__ESTRATTO SCELTO__.
════════

Geometrie di Esther Stocker

Foto Rudolf Strobl

“Immaginate un vasto foglio di carta su cui delle Linee Rette, dei Triangoli, dei Quadrati, dei Pentagoni, degli Esagoni e altre Figure geometriche, invece di restar ferme al lor posto, si muovano qua e là, liberamente, sulla superficie o dentro di essa, ma senza potersene sollevare e senza potervisi immergere, come delle ombre, insomma – consistenti, però, e dai contorni luminosi. Così facendo avrete un’idea abbastanza corretta del mio paese e dei miei compatrioti. Ahimè, ancora qualche anno fa avrei detto: «del mio universo», ma ora la mia mente si è aperta a una più alta visione delle cose.”  Cosi comincia il romanzo Flatlandia di Edwin Abbott Abbott, scritto nel 1884, vi si narra la storia di un mondo a due dimensioni, un po’ una metafora del tempo per la società vittoriana e le sue rigidezze, dove il protagonista vive, e della meraviglia di un incontro con un abitante di Spacelandia nonché la scoperta fantastica dell’esistenza di una terza dimensione. Non da meno deve essere stato il passaggio, cruciale, dalle griglie inventate, pensate, concepite e disegnate da Esther Stocker alla tridimensionalità delle sculture.

════════

__CONSEGNA 1__. Secondo il testo su Esther Stocker, in che anno è stato scritto il romanzo Flatlandia?
I record non hanno alcun legame con il testo.

════════

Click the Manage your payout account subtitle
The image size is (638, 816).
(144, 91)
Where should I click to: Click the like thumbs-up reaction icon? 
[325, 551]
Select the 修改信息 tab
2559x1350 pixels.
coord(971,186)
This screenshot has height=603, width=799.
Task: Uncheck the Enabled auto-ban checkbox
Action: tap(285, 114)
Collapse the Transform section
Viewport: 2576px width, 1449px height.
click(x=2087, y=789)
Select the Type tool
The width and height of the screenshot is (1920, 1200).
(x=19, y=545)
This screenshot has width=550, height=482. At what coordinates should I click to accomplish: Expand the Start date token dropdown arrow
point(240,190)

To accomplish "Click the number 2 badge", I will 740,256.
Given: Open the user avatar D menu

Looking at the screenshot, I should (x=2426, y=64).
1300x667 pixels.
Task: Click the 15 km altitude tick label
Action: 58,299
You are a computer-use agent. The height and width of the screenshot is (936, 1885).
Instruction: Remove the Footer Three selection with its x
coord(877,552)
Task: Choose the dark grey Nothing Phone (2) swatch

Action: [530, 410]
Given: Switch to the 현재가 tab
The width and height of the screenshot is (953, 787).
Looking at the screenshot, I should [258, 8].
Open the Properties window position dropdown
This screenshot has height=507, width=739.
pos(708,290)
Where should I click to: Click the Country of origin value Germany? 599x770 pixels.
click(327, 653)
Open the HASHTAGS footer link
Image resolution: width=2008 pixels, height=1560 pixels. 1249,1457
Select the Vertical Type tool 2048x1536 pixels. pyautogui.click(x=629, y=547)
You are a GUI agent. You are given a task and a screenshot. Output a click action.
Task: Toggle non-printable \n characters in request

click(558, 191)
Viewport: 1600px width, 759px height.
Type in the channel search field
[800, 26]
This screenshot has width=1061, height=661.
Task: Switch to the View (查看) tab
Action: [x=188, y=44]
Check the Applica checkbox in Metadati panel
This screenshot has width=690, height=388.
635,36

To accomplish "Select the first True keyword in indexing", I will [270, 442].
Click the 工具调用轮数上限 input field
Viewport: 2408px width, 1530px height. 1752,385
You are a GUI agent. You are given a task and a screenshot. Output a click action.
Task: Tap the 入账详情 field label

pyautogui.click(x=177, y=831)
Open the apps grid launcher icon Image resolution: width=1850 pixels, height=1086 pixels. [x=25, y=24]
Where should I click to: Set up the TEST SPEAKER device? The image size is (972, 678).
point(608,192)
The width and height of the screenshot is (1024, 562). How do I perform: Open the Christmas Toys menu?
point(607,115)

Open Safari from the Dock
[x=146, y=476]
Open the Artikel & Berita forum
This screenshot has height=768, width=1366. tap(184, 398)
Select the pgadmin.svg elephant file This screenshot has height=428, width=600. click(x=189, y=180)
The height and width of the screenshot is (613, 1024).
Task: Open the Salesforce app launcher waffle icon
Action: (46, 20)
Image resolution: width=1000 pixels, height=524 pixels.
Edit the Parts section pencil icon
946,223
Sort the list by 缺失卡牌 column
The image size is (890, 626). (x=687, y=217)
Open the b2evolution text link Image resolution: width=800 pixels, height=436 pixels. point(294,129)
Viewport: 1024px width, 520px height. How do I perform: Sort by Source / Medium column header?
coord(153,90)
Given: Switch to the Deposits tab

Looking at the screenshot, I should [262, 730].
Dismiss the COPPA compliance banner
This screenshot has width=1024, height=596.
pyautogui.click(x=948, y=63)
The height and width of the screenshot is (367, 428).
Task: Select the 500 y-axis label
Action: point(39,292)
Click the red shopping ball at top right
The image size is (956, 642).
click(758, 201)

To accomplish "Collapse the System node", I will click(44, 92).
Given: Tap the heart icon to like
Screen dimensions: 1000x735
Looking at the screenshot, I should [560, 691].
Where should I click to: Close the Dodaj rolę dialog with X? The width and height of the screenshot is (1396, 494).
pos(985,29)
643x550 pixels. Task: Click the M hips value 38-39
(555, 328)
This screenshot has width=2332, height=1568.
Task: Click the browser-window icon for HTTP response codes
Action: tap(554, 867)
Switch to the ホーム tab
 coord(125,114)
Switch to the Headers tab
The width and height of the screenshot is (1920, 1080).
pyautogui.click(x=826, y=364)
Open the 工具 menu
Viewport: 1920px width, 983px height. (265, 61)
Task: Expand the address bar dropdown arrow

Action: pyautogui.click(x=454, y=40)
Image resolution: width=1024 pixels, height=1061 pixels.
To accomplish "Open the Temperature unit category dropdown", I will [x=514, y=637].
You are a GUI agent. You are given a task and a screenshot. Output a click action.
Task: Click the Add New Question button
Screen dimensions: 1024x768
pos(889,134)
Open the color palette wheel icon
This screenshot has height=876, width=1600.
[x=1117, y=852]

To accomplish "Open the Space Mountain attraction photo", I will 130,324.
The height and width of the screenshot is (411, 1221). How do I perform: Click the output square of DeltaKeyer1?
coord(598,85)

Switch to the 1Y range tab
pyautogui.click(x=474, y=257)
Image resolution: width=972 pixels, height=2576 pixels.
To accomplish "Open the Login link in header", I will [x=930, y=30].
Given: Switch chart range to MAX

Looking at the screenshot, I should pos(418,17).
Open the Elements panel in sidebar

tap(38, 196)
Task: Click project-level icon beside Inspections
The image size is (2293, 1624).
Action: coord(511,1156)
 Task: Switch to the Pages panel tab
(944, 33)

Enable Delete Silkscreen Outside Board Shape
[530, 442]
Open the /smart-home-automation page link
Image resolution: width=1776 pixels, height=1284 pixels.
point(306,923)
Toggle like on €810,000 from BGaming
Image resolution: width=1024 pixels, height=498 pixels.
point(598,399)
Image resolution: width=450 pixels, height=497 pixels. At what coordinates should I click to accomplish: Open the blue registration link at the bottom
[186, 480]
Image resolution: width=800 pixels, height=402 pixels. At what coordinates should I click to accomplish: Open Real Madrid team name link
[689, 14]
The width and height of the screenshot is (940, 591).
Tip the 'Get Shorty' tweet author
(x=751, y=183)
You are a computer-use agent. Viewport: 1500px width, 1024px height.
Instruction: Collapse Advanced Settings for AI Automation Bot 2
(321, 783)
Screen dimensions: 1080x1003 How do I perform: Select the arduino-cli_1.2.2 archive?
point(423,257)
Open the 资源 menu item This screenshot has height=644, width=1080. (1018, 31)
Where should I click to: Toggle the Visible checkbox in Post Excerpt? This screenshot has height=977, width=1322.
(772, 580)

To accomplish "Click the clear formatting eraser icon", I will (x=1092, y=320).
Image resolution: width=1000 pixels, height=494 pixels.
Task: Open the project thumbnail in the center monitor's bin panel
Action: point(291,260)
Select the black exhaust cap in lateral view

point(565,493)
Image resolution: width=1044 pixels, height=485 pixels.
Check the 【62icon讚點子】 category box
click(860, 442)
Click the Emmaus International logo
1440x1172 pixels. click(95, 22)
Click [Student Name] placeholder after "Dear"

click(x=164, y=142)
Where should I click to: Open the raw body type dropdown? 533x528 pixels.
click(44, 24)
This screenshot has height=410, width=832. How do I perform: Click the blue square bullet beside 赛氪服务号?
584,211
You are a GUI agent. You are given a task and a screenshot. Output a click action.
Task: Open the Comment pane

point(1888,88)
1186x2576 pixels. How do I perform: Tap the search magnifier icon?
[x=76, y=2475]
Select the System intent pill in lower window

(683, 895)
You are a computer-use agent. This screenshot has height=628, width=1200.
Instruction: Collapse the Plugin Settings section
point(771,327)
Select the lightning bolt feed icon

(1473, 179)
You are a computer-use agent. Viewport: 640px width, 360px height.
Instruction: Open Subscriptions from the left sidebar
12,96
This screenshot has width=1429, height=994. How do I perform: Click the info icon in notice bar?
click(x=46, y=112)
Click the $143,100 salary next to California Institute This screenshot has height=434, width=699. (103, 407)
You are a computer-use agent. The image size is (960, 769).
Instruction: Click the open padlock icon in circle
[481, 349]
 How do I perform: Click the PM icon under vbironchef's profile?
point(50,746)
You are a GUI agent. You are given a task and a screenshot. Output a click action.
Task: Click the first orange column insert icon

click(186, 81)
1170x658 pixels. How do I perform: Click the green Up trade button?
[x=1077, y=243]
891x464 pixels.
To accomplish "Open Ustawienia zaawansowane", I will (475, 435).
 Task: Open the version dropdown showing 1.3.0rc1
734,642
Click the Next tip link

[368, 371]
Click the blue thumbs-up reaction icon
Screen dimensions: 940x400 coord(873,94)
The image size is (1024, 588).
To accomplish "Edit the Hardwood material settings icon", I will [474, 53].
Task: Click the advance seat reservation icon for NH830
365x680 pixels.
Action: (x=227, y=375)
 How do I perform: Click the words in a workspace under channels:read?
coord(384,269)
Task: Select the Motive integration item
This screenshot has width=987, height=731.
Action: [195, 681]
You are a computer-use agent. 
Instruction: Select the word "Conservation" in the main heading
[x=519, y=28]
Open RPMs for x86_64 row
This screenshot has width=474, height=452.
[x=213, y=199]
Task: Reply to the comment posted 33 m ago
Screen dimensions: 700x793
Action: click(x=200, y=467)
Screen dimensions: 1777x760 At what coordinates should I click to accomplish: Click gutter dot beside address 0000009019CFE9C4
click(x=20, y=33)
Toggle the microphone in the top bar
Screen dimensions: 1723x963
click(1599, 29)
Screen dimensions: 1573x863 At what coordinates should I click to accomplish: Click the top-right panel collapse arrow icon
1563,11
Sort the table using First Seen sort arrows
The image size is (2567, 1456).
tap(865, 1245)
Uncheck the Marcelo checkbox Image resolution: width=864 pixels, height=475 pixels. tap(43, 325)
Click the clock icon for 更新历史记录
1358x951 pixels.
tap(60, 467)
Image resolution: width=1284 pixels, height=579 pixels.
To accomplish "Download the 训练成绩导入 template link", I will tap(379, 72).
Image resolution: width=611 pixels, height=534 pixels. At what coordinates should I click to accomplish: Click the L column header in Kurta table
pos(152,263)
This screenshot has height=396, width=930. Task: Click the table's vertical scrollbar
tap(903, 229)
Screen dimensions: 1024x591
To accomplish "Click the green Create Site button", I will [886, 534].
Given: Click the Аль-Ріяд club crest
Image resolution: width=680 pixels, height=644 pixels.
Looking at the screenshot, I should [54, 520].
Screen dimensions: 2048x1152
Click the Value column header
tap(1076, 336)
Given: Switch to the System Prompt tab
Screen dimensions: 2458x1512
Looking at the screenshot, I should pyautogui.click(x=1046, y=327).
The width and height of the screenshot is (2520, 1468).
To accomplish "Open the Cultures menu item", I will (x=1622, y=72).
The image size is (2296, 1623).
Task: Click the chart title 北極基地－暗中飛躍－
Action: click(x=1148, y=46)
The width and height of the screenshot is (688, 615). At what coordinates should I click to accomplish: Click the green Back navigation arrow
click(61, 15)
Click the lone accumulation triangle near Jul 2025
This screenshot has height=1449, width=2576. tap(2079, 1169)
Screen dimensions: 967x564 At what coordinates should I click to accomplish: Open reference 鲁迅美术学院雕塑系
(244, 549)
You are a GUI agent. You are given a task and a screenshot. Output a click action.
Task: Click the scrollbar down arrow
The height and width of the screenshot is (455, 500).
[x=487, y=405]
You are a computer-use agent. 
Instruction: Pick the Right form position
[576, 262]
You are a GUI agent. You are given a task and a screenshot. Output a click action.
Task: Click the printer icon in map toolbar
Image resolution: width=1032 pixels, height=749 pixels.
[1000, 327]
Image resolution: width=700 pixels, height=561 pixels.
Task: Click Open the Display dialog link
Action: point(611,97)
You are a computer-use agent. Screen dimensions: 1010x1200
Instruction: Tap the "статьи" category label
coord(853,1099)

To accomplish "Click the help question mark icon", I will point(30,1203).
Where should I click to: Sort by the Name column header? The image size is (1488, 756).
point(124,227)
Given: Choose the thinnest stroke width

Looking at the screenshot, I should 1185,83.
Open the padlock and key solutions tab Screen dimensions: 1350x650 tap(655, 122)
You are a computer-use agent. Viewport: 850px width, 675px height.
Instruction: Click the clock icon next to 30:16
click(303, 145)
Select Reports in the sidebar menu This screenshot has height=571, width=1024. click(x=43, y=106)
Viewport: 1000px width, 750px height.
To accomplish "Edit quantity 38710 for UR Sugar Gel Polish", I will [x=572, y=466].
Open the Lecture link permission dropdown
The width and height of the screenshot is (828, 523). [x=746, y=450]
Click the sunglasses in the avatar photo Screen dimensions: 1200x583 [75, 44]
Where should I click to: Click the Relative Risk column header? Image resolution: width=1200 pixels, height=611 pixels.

════════

__CONSEGNA 2__. Trascrivi dai record, senza alcuna modifica, il tratto che va dalla riga contenente "Image resolution: width=1284" fino alla riga contenente "This screenshot has height=1449, width=2576.", entrambe comprese.

__RISPOSTA SCRITTA 1__. Nel 1884.

__RISPOSTA SCRITTA 2__.
Image resolution: width=1284 pixels, height=579 pixels.
To accomplish "Download the 训练成绩导入 template link", I will tap(379, 72).
Image resolution: width=611 pixels, height=534 pixels. At what coordinates should I click to accomplish: Click the L column header in Kurta table
pos(152,263)
This screenshot has height=396, width=930. Task: Click the table's vertical scrollbar
tap(903, 229)
Screen dimensions: 1024x591
To accomplish "Click the green Create Site button", I will [886, 534].
Given: Click the Аль-Ріяд club crest
Image resolution: width=680 pixels, height=644 pixels.
Looking at the screenshot, I should [54, 520].
Screen dimensions: 2048x1152
Click the Value column header
tap(1076, 336)
Given: Switch to the System Prompt tab
Screen dimensions: 2458x1512
Looking at the screenshot, I should pyautogui.click(x=1046, y=327).
The width and height of the screenshot is (2520, 1468).
To accomplish "Open the Cultures menu item", I will (x=1622, y=72).
The image size is (2296, 1623).
Task: Click the chart title 北極基地－暗中飛躍－
Action: click(x=1148, y=46)
The width and height of the screenshot is (688, 615). At what coordinates should I click to accomplish: Click the green Back navigation arrow
click(61, 15)
Click the lone accumulation triangle near Jul 2025
This screenshot has height=1449, width=2576. tap(2079, 1169)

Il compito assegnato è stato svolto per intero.